Problem to work on:
Arrange every line of the listing below into a Markdown table with the columns Row and Line. Number the rows, skip blank lines, and leave the pictures out.

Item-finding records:

[start]

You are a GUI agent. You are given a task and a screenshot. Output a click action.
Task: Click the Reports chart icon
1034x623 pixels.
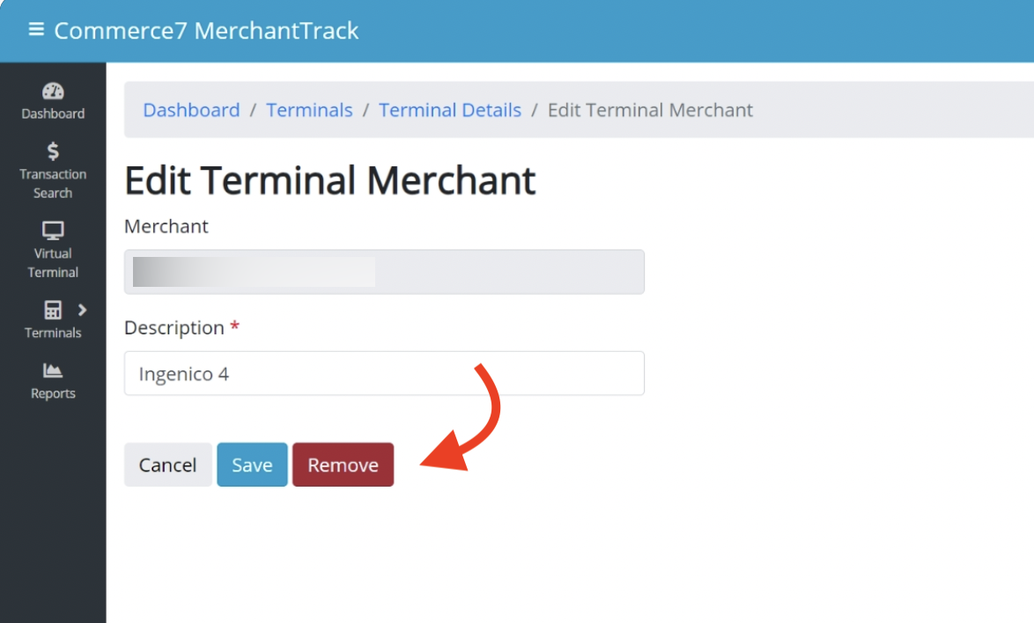[x=53, y=370]
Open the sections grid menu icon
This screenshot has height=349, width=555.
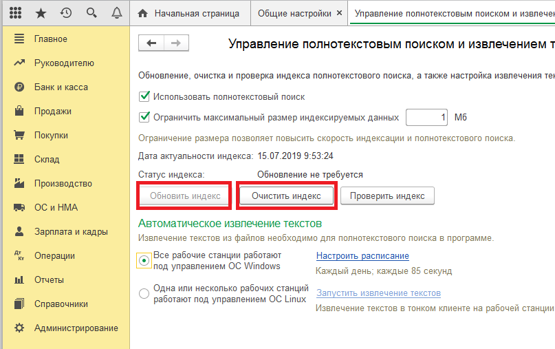coord(15,13)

[end]

Solution below:
| Row | Line |
|---|---|
| 1 | You are a GUI agent. You are given a task and a screenshot. Output a click action. |
| 2 | Task: Click the Reports chart icon |
| 3 | 1034x623 pixels. |
| 4 | [x=53, y=370] |
| 5 | Open the sections grid menu icon |
| 6 | This screenshot has height=349, width=555. |
| 7 | coord(15,13) |